En effet, son adhésion au mouvement rebelle ne provenant pas plus d’un élan spontané que son amour pour le ministre, le rôle d'amoureuse et celui d'espionne apparaissent en concurrence. Par moments, elle affirme : « avec plaisir, je sentais peu à peu se former en moi un poids de haine contre les miens. Mon pirate me protégerait-il contre eux si je le lui demandais ? » Et quelques lignes plus loin : « Il me faudrait reprendre appui chez les miens si je voulais lui [le ministre] survivre. » (BI, 127) La protection et la survie soulignent un contexte de crise où un danger permanent pousse le personnage à un repli sur lui-même. Tandis qu'elle subit violence et insécurité d'un côté comme de l'autre, le choix de son allégeance sera celui le plus à même de garantir sa survie. L’expression « avec plaisir », associée à la haine des siens, semble trahir un penchant pour le ministre, un désir d’abandon, sinon amoureux, du moins plus confortable. Dansant avec lui, la narration commente : « tu te demandais si ce n’était pas en cet instant que tu vendais les tiens à leurs ennemis […] espérant ainsi, dans l’ivresse d’une soirée, briser momentanément la malédiction des tiens. » (BI, 113) Le personnage, par son interrogation, semble tenté d'arrêter sa propre ambivalence et de déterminer son parti pris véritable, qui s'exprimerait alors par-delà sa rationalité, au niveau des sens et du corps, dans la danse. L'espoir de briser la « malédiction des [siens] » symbolise un désir de liberté par rapport à son enrôlement forcé et à ses origines qui la poursuivent en ville. Toutefois, l’« ivresse d’une soirée » et l’adverbe « momentanément » laissent entrevoir la brièveté de l’accalmie psychologique.
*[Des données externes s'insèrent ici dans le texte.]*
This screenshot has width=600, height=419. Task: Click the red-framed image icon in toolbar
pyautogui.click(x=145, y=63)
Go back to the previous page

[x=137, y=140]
L’ambivalence du rapport de Ya au ministre semble se condenser au cours de la scène de l’interrogatoire final. Dans le fil de la narration de première personne, Ya déclare d’abord : « Je l’aimais, mon pirate. Je l’avais clamé dès le début. Et c’était vrai. » (BI, 158) Les phrases courtes, assertives, renforcent la valeur de vérité accordée à « c’était vrai », par lequel le personnage commente son propre énoncé et atteste de sa sincérité. Cependant, la

96 Justin K. Bisanswa, « Contrepoints romanesques. Poétiques du clair-obscur dans le roman de V.Y.
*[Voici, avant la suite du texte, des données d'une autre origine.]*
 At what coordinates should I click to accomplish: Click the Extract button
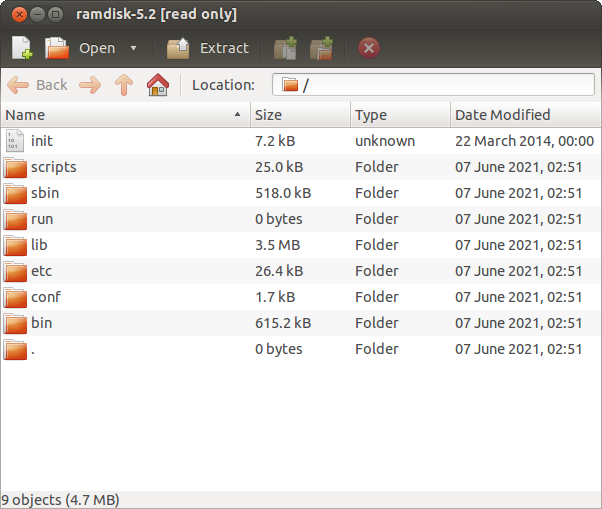208,48
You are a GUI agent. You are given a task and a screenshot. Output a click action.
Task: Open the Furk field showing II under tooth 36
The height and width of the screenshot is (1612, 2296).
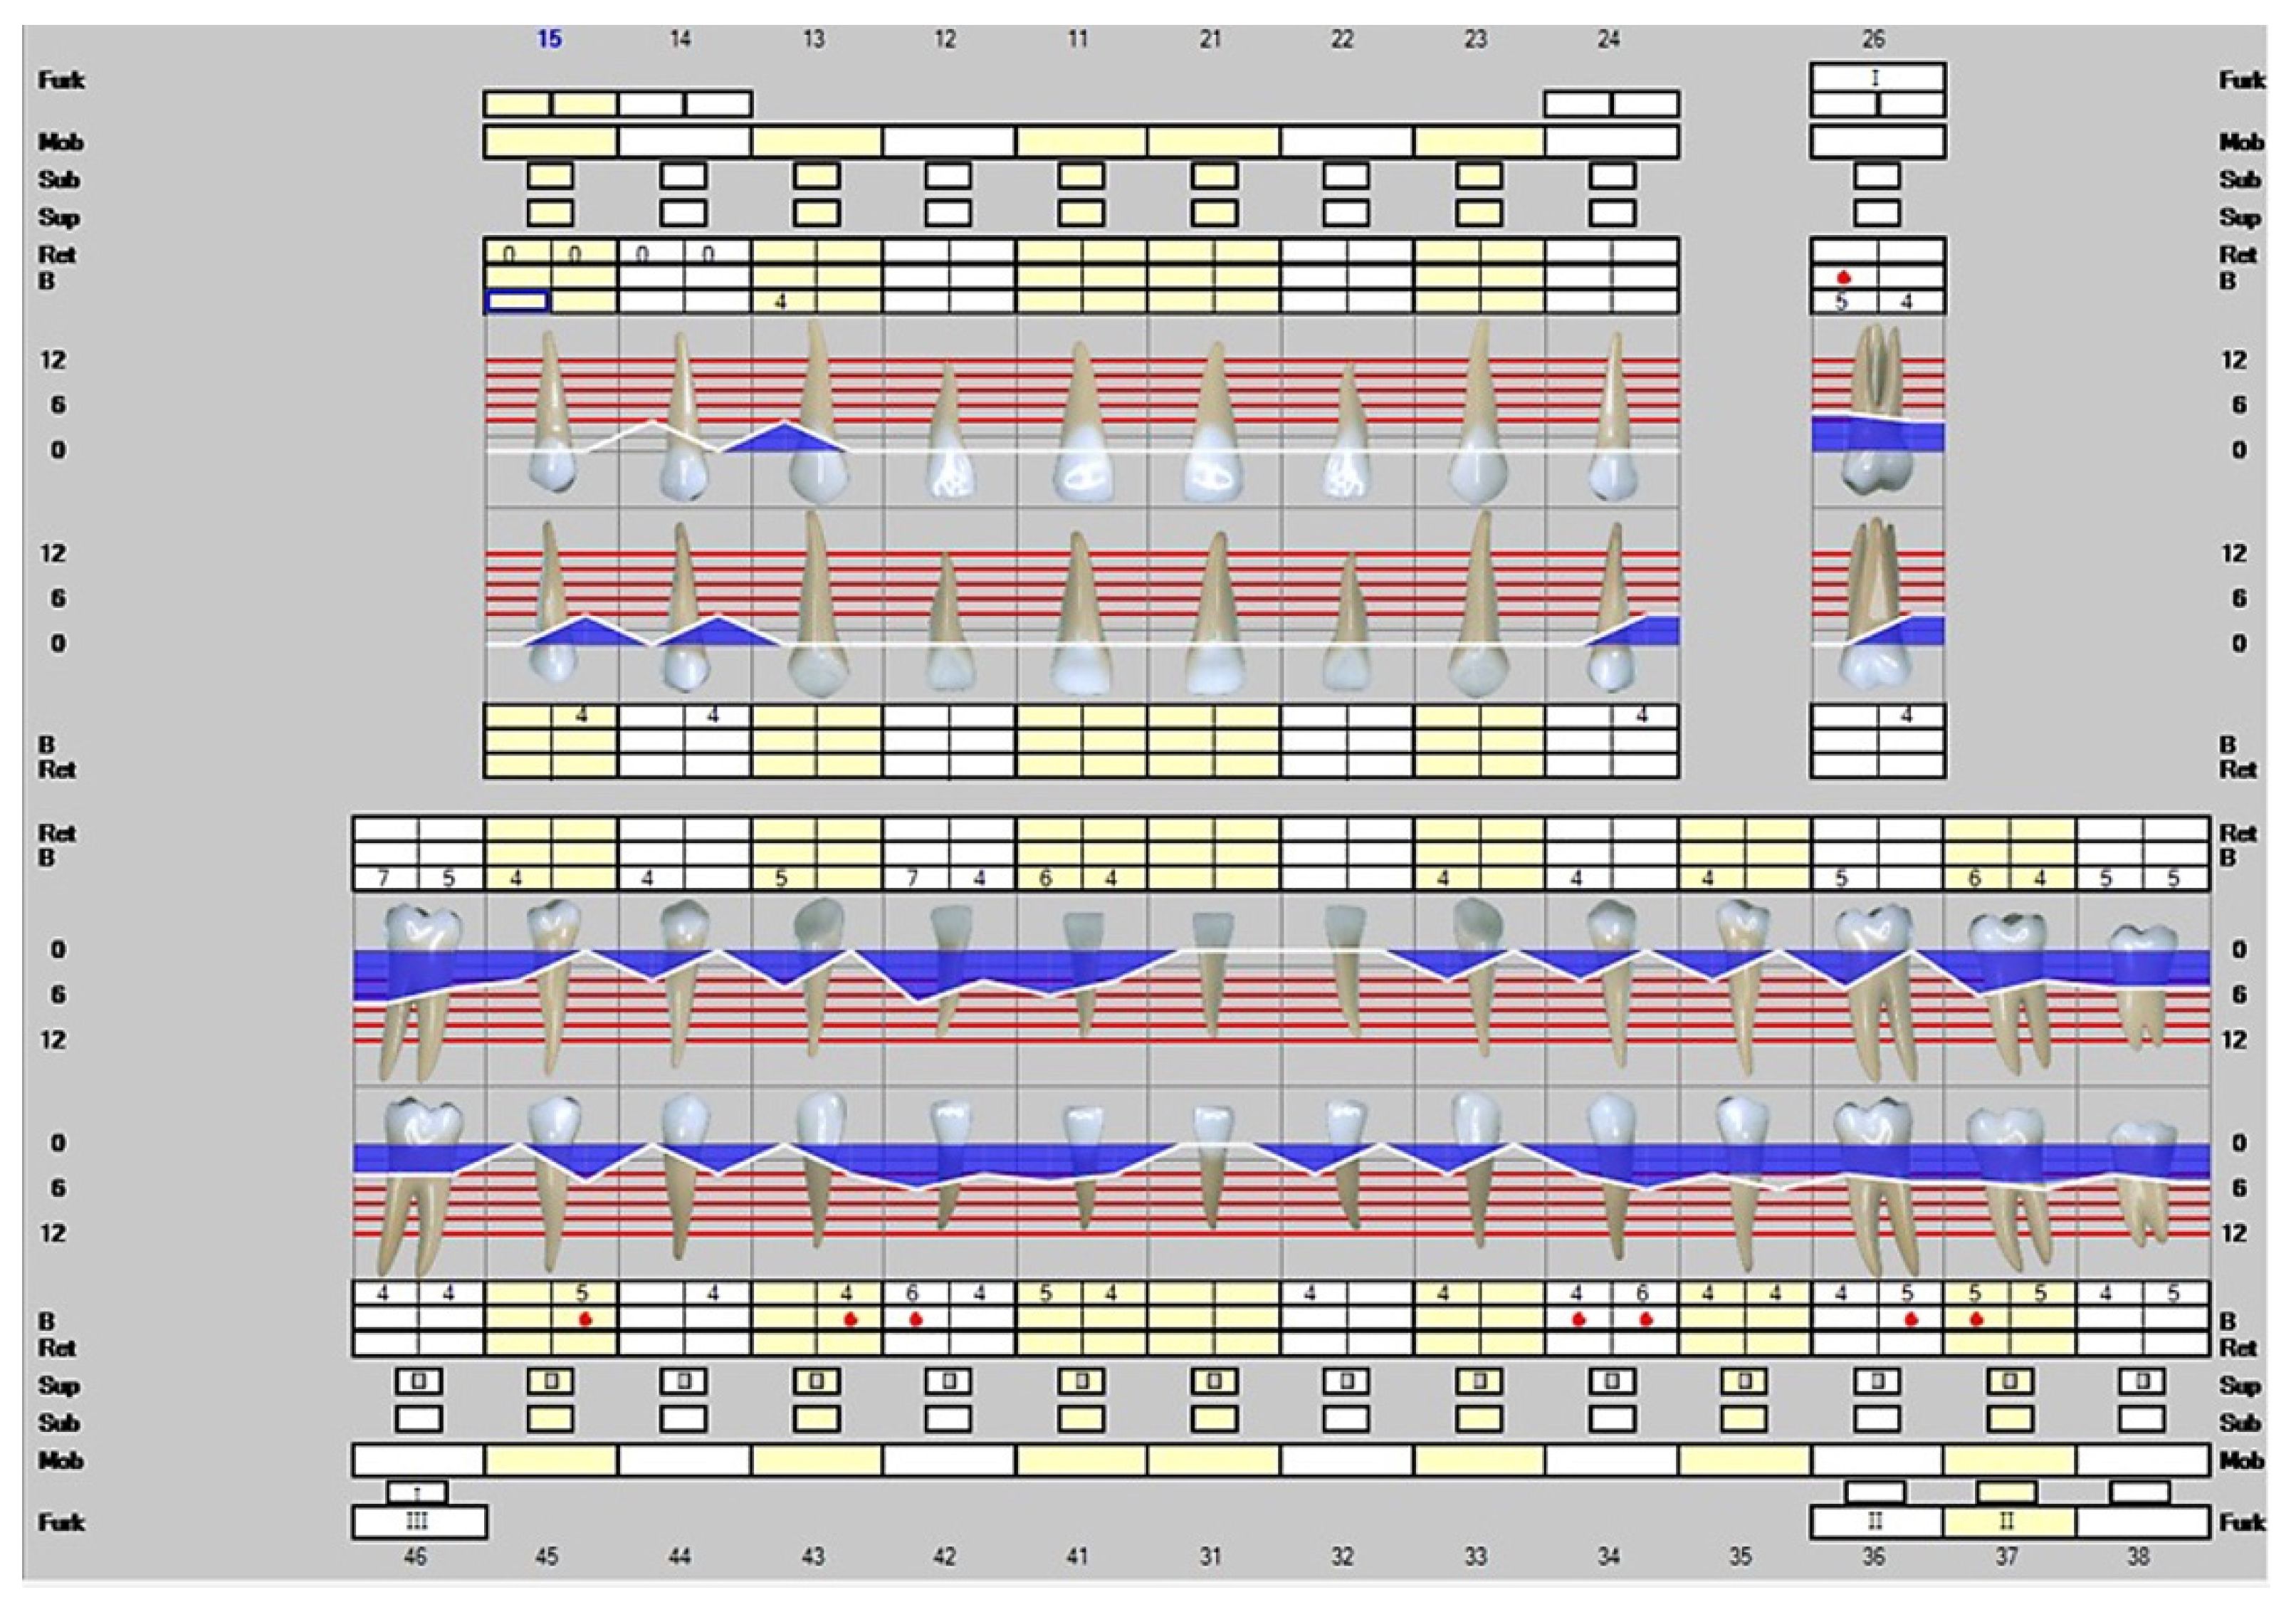[x=1876, y=1522]
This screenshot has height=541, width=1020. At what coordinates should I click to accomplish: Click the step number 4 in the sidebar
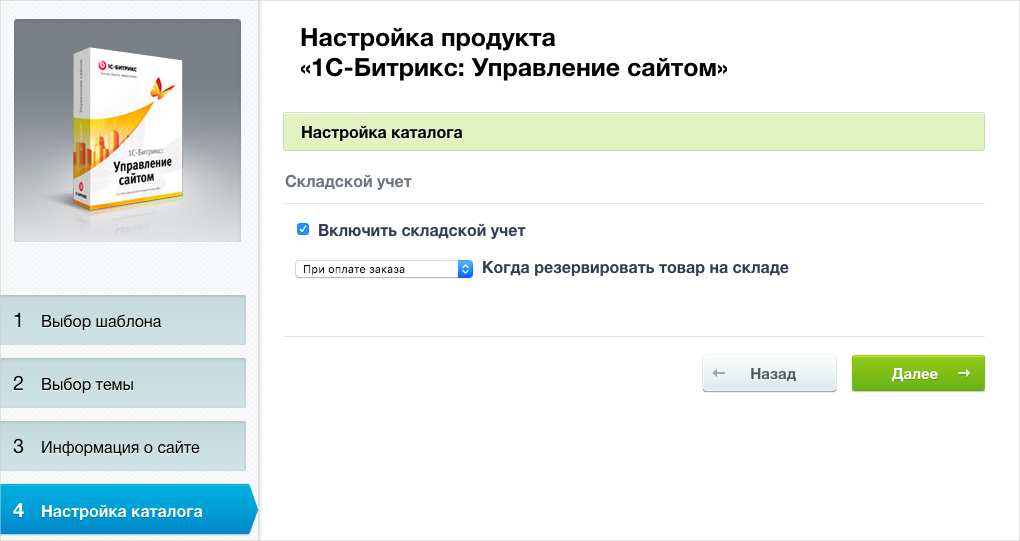pos(18,511)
suite du passage montre la défaillance de ses sentiments. Lors de la lecture par l’Inspecteur d’une lettre du ministre, qui peut potentiellement constituer une preuve de sa culpabilité, le personnage se contredit : « Je le détestais violemment, mon pirate. » (BI, 159) Néanmoins, lorsque la lettre se révèle inoffensive, elle se laisse enfin prendre par l’amertume de sa perte : « Je pleurais mon brave pirate. » (BI, 162) Le parallélisme de ces trois exemples souligne la succession d’émotions apparemment contradictoires vécues par le personnage. Les verbes « aimer », « détester » et « pleurer » confirment cette hypothèse. Le surnom semble lui-même paradoxal : si son sens littéral qualifie un truand, un bandit, le ton affectueux et le déterminant possessif en font une marque de tendresse, manifestant son rapport ambivalent à lui.
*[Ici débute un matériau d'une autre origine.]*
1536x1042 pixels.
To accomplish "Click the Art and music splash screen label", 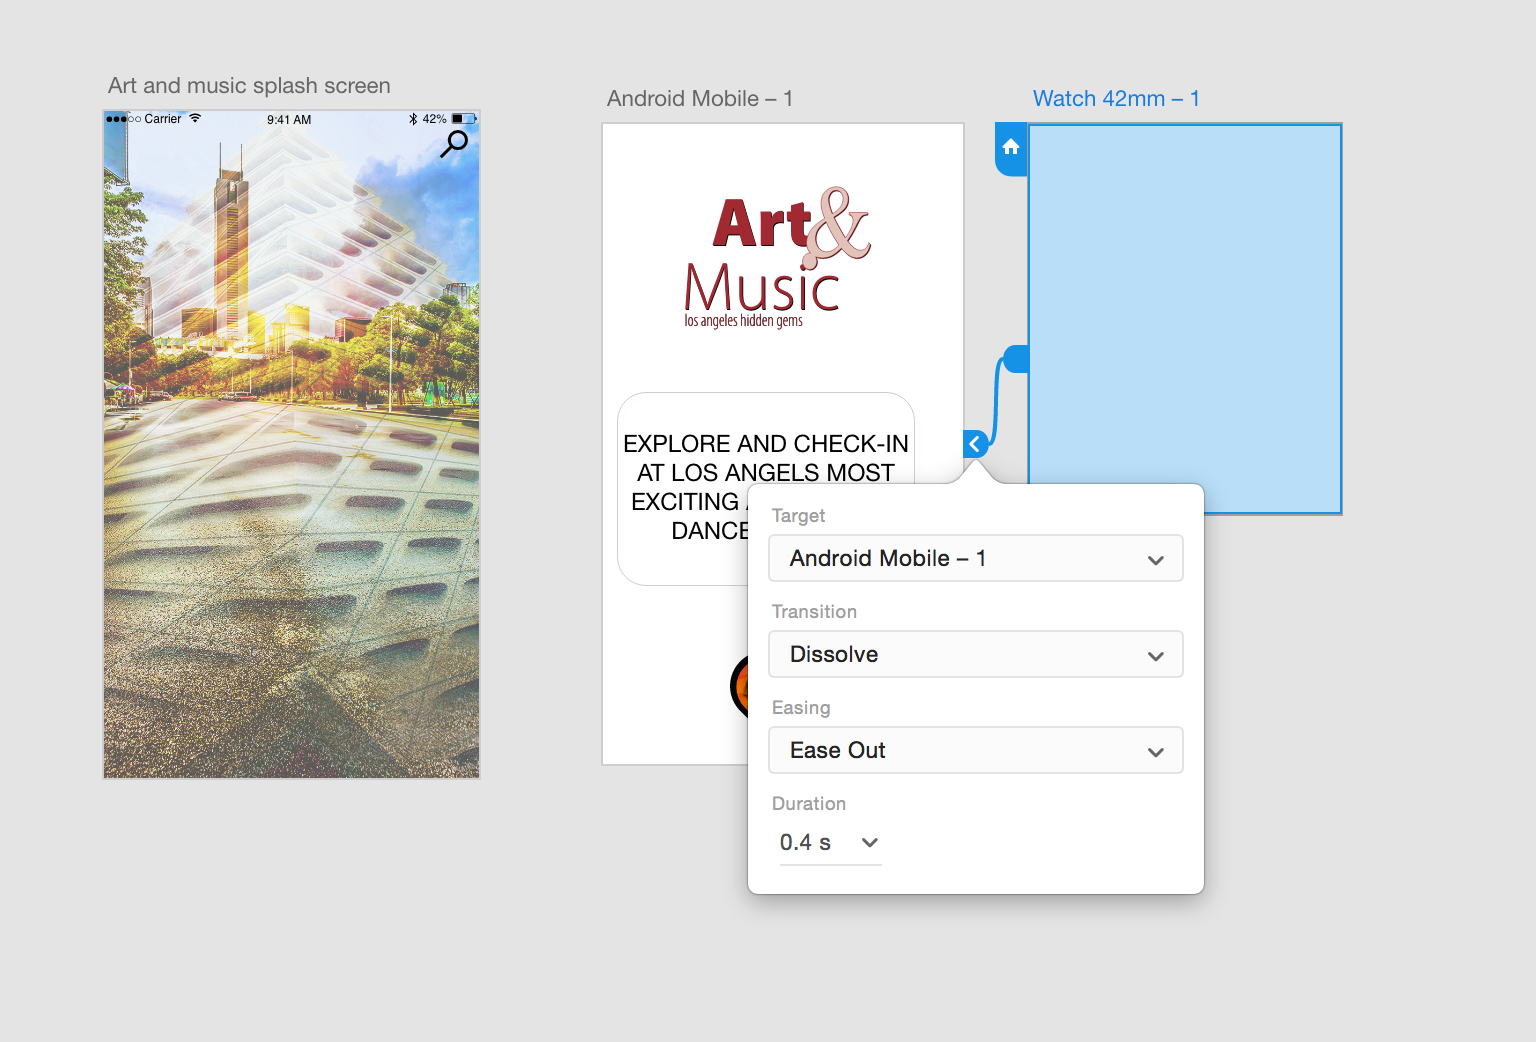I will tap(248, 86).
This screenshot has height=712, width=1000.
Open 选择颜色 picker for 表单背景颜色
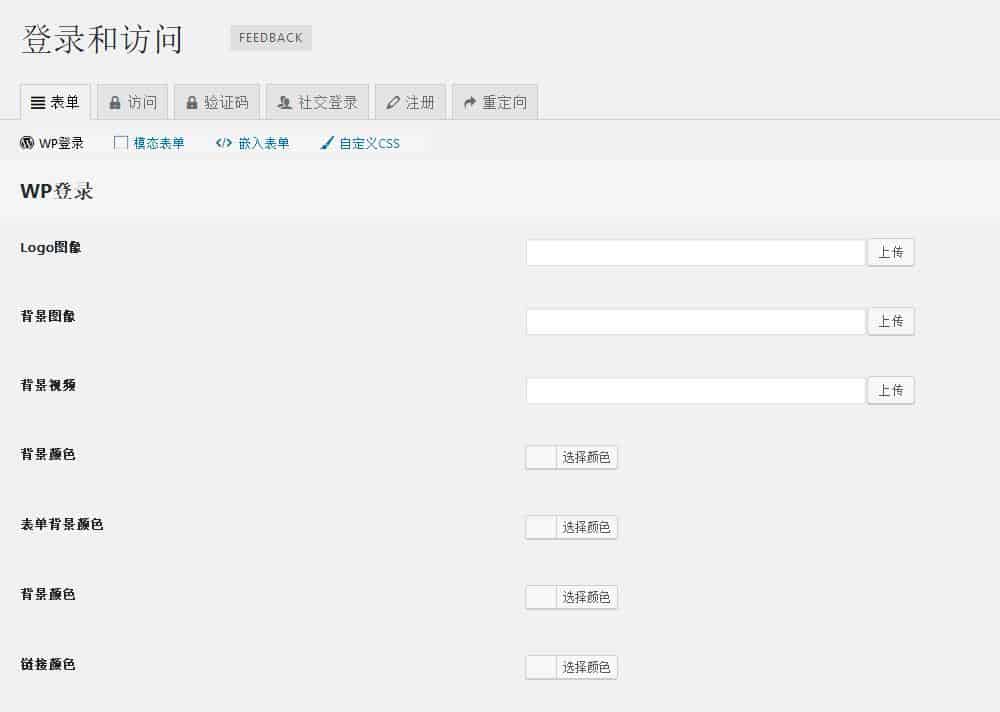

Cette scène où, en quelques pages, le personnage féminin passe successivement d’un amour proclamé à la haine, puis à la tristesse, cristallise un projet de mise en scène des paradoxes humains et sociaux. Les écarts se multiplient chez des personnages insaisissables, jamais fixés, qui échappent à l’image que l’autre se fait d’eux et la relation traverse des espaces d’indétermination où elle se redéfinit sans cesse. Le « divorce », pour reprendre la terminologie d’Albert Camus, s’inscrit ainsi au fondement d’une esthétique de la tension. Les membres du couple, à l’instar de l’individu par rapport au collectif, apparaissent comme des aimants aux pôles changeants, toujours entre attirance et répulsion. De l’enchantement d’un idéal rêvé au désenchantement du hiatus entre discours collectif et perception individuelle, les personnages font face au constat d’une « nostalgie d’unité ». Le roman se constitue dès lors comme un prisme, dont les nombreuses facettes donnent une représentation plurielle de chacun des personnages, de leur liaison et de l’environnement social dans lequel ils évoluent. D’ailleurs, à travers la parole de chacun d’eux, c’est la masse mouvante des discours collectifs qui s’énonce. Leurs rapports amoureux reflètent un contexte sociopolitique de violence, dans la mesure où le roman Le bel immonde peut être lu comme une mise en scène du social.